Dipl.-Finanzwirt Werner Becker
Ein Minderjähriger bedarf zu einer Willenserklärung, durch die er nicht lediglich einen rechtlichen Vorteil erlangt, der Einwilligung seines gesetzlichen Vertreters. Räumen Eltern ihrem minderjährigen Kind einen Nießbrauch an einem Grundstück ein, bedarf es regelmäßig der Bestellung eines Pflegers, weil das mit dem Nießbrauch verbundene gesetzliche Schuldverhältnis zwischen Eigentümer und Nießbraucher neben Rechten auch Pflichten des Nießbrauchers begründet und der Nießbraucher daher nicht lediglich einen rechtlichen Vorteil erlangt. So ist der Eintritt des Nießbrauchers in die Vermieterstellung insoweit als rechtlich nachteilig anzusehen. Daher ist auch in den Fällen des Bruttonießbrauchs die Mitwirkung des Ergänzungspflegers erforderlich, wenn der Nießbraucher in bestehende Mietverhältnisse eintreten oder zur Vermietung verpflichtet werden soll.
Die Verpflichtungen des Nießbrauchers gegenüber dem Eigentümer ergeben sich insbesondere aus der
Pflicht zur Erhaltung der Sache, wobei Ausbesserungen und Erneuerungen ihm nur insoweit obliegen, als sie zu der gewöhnlichen Unterhaltung der Sache gehören,
- Versicherungspflicht der Sache und
- der Pflicht zur Lastentragung.
Da es bei der Frage, ob ein Rechtsgeschäft nur einen rechtlichen Vorteil bringt, nicht auf die wirtschaftliche Bewertung, sondern allein auf die rechtlichen Folgen ankommt, liegt in diesen persönlichen Verpflichtungen des Nießbrauchers bereits ein rechtlicher Nachteil.
Besonderheiten bei Anordnung einer Ergänzungspflegschaft
Für die Praxis ist von Bedeutung, dass
- die Anordnung einer Ergänzungspflegschaft nach einer Entscheidung des BFH nur für die Bestellung, nicht jedoch für die Dauer des Nießbrauchs erforderlich ist.

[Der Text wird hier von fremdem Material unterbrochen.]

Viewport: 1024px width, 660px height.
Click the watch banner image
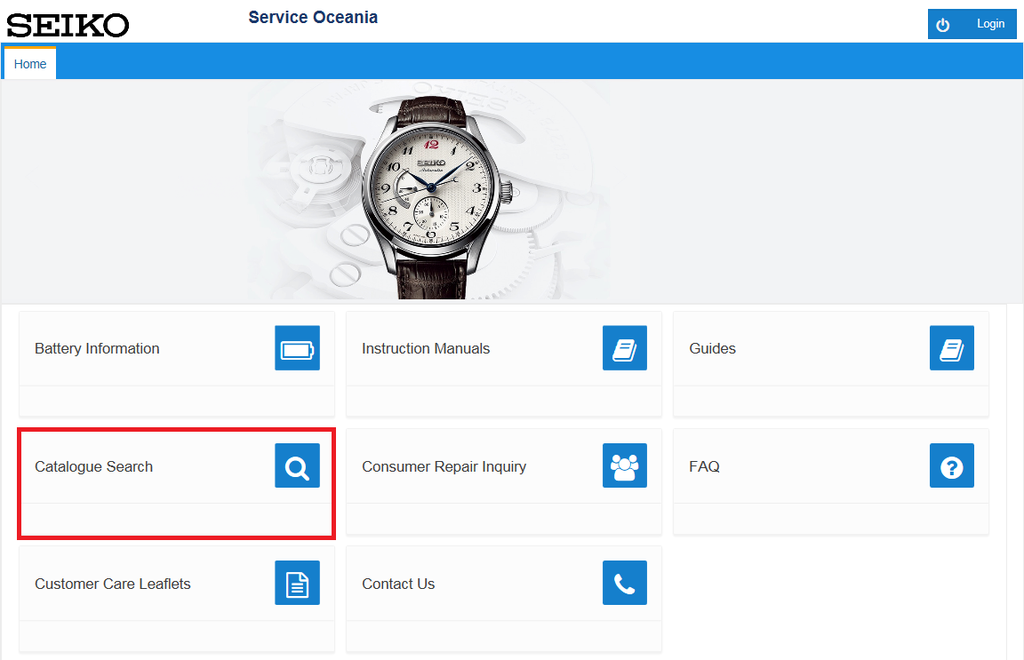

Die Verwaltung hat sich dieser Auffassung angeschlossen;
- die Bestellung des Nießbrauchs auch ohne Mitwirkung eines Ergänzungspflegers nach Auffassung der Finanzverwaltung dann einkommensteuerlich anzuerkennen ist, wenn das Familiengericht die Mitwirkung eines Ergänzungspflegers für entbehrlich gehalten hat.
Kein Gestaltungsmissbrauch bei unentgeltlichem Zuwendungsnießbrauch an minderjährige Kinder
Die unentgeltliche Zuwendung des Nießbrauchs an einem vermieteten Grundstück von den Eltern an ihre im Zeitpunkt der Genehmigung des Vertrags 14 und 10 Jahre alten Kinder kann steuerrechtlich anzuerkennen sein, mit der Folge, dass die Vermietungseinkünfte den Kindern persönlich zuzurechnen sind. Dass die Kinder "keine Möglichkeit hatten, das Grundstück aktiv zu verwalten", weil sie einen bestehenden Mietvertrag übernommen und erfüllt haben und eine ordentliche Kündigung des Mietvertrags für die Laufzeit des Nießbrauchs ausgeschlossen war, ist diesbezüglich irrelevant.